Jurij Szatałow (trener Cracovii): - Muszę podziękować drużynie, że w ostatnich minutach próbowała docisnąć przeciwnika i zdobyć czwartą bramkę. Zabrakło niewiele. Po analizie tego spotkania będzie trochę rozmów z naszą defensywą. Przez cały okres przygotowawczy nie popełniliśmy tylu błędów, co w tym meczu. Gra ofensywna to plus, ale w obronie zabrakło mocnych atutów. Nie zastanawiamy się nad punktami. Od poniedziałku będziemy myśleć o spotkaniu ze Śląskiem i to jest dla nas najważniejsze. W każdym meczu będziemy walczyć do ostatniej minuty i o zwycięstwo. Zawodnicy pokazali, że chcą wygrywać i mam nadzieję, że z biegiem czasu będziemy się lepiej zgrywać i będzie mniej błędów w defensywie. Po tym jak zdobyliśmy bramkę, widać było, że zaczęliśmy słabiej grać. Wtedy to Legia strzelała gole. Uważam, że straciliśmy dwa punkty, a nie zdobyliśmy jeden. Trzy razy obejmowaliśmy przecież prowadzenie. Do idealnej gry ofensywnej jeszcze daleka droga. Wykonaliśmy w niej mniej więcej osiemdziesiąt procent z tego, co sobie założyliśmy.

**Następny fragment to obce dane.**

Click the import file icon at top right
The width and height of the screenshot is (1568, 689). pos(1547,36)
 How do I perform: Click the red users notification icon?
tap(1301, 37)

Maciej Skorża (trener Legii Warszawa): - Bardzo dziwny mecz zagrała nasza drużyna. W pierwszym fragmencie widać było, że zespoły przystosowywały się do boiska. Później nabieraliśmy pewności w naszej grze, staraliśmy się prowadzić grę. Popełnialiśmy jednak kardynalne błędy w defensywie. Praktycznie każda, nawet długa piłka Cracovii kończyła się dla nas niebezpiecznie. Cieszę się, że udało się wyrównać jeszcze przed przerwą, bo był to ważny moment. W drugiej połowie chcieliśmy zepchnąć przeciwnika do głębokiej defensywy. Szybka strata drugiej bramki postawiła nas jednak w bardzo trudnej sytuacji. Znowu udało się dogonić wynik, ale ponownie popełniliśmy błąd, straciliśmy bramkę na 2:3 i znów mieliśmy nóż na gardle. To jest jednak pozytyw, że mimo ustawicznego prowadzenia Cracovii, strzelaliśmy bramki wyrównujące. Przyjechaliśmy tu wygrać, chcieliśmy zdobyć trzy punkty i dobrze zacząć rundę. W ofensywie graliśmy lepiej, niż jesienią, ale pozwoliliśmy jednak Cracovii na zbyt wiele.